[PROBLEM TO WORK ON]
Convert the part of the rows that opens with the line containing "Task: Click the chevron before Setup step" and runs through the end of the rows into a JSON list of strings, one string per line, skipping blank lines.

[INFORMATION GIVEN]
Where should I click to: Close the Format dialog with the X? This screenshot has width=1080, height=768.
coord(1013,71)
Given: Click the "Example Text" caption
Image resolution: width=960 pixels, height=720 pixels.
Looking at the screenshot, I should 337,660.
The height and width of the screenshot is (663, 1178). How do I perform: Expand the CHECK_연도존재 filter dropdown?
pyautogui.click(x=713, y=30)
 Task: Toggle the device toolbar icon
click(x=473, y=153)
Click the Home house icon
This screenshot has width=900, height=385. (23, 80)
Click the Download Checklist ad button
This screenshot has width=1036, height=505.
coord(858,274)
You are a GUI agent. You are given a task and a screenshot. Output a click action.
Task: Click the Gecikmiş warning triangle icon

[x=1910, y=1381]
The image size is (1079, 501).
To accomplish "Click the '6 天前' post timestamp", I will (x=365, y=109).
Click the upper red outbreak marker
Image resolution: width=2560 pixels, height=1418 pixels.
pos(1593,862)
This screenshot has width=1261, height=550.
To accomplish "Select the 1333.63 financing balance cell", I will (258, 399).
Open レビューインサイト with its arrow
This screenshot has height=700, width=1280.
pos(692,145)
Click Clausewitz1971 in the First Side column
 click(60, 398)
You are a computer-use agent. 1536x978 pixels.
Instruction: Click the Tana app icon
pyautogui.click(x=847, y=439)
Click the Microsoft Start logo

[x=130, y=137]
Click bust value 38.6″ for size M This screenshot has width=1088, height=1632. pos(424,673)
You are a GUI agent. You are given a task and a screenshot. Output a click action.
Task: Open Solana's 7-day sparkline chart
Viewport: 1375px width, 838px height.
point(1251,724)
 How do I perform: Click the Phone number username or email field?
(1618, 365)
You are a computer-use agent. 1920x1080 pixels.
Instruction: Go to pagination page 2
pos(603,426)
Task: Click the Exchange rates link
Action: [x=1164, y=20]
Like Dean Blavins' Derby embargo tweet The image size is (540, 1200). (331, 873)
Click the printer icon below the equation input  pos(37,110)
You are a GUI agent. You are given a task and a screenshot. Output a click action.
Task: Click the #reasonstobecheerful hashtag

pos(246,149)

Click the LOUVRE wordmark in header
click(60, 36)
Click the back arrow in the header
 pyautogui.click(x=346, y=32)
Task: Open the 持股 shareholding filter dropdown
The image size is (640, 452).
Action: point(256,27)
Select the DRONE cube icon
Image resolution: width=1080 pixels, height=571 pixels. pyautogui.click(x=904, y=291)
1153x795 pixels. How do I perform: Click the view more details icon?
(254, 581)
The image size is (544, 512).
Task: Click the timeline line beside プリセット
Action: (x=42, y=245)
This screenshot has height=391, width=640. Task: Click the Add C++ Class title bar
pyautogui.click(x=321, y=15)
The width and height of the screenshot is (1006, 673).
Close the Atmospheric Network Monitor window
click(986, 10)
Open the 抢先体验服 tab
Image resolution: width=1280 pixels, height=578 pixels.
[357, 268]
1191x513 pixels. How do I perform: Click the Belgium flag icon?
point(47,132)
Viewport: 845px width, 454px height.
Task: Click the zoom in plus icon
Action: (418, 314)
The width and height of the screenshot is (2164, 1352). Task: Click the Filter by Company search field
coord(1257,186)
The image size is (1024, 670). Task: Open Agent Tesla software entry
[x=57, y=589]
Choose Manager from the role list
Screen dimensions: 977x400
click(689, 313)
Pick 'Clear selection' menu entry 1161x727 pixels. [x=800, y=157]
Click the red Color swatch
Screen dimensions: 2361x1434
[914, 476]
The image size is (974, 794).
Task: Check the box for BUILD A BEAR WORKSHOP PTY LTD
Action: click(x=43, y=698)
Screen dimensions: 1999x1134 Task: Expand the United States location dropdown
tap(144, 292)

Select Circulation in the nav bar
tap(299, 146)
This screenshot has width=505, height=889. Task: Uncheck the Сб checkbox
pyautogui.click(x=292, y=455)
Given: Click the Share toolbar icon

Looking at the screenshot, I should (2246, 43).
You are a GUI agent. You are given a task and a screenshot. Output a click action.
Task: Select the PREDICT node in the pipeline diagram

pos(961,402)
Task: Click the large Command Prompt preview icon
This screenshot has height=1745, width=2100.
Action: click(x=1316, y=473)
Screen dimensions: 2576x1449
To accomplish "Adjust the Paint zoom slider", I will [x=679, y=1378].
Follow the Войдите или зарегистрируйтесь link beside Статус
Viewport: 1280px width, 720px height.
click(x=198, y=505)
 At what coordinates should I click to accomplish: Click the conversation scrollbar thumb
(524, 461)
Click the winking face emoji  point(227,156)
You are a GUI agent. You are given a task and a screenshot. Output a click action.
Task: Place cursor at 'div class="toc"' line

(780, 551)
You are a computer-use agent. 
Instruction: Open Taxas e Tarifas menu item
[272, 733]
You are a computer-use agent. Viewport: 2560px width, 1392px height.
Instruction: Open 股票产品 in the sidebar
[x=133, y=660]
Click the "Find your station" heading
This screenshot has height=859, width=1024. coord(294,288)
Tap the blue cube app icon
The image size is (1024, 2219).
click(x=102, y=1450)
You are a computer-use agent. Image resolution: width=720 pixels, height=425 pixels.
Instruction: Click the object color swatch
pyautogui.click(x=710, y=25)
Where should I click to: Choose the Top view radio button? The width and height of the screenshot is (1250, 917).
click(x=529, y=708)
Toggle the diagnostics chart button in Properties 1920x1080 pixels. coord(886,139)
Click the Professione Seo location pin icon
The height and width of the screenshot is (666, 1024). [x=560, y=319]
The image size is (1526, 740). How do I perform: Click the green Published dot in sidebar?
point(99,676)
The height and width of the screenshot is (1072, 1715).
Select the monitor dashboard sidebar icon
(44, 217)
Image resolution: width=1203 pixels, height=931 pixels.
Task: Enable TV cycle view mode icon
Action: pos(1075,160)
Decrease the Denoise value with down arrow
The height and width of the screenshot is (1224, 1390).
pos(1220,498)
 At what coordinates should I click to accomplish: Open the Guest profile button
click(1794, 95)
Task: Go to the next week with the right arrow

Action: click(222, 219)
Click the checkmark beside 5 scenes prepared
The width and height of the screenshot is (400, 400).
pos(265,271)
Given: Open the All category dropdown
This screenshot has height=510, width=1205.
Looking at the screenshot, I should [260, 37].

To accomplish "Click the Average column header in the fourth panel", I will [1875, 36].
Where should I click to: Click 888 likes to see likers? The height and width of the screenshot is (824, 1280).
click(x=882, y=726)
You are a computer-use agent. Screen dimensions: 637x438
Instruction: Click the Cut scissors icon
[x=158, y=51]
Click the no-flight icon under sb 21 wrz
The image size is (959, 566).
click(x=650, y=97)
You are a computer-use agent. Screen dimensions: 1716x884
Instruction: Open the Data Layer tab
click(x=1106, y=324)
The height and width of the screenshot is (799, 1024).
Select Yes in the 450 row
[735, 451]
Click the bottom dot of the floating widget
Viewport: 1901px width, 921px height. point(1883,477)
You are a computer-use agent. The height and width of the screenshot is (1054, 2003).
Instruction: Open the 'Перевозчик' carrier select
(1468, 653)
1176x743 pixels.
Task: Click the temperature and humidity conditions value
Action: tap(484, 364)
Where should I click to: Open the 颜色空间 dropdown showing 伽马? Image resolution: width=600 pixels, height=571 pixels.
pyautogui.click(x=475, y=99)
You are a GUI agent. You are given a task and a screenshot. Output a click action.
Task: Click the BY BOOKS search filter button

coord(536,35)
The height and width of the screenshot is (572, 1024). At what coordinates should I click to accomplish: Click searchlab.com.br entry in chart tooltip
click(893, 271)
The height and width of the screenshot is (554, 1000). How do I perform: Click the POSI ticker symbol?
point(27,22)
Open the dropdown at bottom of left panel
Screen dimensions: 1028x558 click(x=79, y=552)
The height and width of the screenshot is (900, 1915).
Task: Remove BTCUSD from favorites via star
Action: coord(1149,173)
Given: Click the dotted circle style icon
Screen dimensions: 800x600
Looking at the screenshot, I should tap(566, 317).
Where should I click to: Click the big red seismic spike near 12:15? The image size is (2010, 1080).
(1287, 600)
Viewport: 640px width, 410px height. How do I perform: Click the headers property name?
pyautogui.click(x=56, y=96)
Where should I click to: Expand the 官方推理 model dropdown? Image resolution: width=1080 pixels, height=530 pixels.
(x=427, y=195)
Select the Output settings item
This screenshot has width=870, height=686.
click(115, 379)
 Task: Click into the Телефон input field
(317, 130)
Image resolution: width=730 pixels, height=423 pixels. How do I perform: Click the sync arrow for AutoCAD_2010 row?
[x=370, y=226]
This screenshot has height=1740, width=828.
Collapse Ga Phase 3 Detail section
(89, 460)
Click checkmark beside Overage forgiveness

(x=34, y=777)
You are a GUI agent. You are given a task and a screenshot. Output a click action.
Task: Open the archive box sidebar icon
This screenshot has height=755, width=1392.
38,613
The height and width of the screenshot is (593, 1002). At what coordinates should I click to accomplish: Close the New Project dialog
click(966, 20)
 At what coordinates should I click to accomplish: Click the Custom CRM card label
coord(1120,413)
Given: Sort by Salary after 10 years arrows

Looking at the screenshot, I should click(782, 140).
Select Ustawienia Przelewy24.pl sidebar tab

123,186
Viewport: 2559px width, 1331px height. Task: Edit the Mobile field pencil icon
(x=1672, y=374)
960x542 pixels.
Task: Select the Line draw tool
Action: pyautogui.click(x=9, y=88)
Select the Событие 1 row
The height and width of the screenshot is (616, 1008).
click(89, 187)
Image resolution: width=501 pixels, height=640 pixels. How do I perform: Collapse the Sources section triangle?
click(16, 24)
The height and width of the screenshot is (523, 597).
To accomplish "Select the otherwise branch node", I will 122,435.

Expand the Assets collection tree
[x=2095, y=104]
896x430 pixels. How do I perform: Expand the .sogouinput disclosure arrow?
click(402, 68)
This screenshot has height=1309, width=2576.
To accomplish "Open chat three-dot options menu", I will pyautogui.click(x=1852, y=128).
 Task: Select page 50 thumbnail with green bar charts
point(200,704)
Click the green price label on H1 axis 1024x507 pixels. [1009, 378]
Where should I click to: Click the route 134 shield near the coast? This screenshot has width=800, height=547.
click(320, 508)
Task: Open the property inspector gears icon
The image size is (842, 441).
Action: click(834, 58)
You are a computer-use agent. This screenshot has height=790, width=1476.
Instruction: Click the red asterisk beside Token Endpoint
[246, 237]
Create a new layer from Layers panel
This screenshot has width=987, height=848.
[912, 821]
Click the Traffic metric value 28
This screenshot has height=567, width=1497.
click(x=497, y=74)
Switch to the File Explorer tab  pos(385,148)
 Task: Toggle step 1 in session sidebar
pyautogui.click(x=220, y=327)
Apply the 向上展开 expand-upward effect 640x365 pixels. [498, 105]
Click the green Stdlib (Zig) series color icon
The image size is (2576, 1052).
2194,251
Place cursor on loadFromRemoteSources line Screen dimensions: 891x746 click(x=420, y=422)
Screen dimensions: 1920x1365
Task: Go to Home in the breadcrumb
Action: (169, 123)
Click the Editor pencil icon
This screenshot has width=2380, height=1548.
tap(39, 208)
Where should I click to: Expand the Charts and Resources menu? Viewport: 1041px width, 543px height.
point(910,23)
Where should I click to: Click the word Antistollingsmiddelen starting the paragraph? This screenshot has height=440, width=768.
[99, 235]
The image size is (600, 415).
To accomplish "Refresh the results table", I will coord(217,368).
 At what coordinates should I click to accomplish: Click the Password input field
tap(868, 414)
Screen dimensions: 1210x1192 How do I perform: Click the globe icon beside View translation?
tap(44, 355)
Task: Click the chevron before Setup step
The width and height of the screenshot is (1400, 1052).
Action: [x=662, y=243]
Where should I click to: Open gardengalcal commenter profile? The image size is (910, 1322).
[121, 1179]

[ANSWER TO THIS TASK]
[
  "Task: Click the chevron before Setup step",
  "The width and height of the screenshot is (1400, 1052).",
  "Action: [x=662, y=243]",
  "Where should I click to: Open gardengalcal commenter profile? The image size is (910, 1322).",
  "[121, 1179]"
]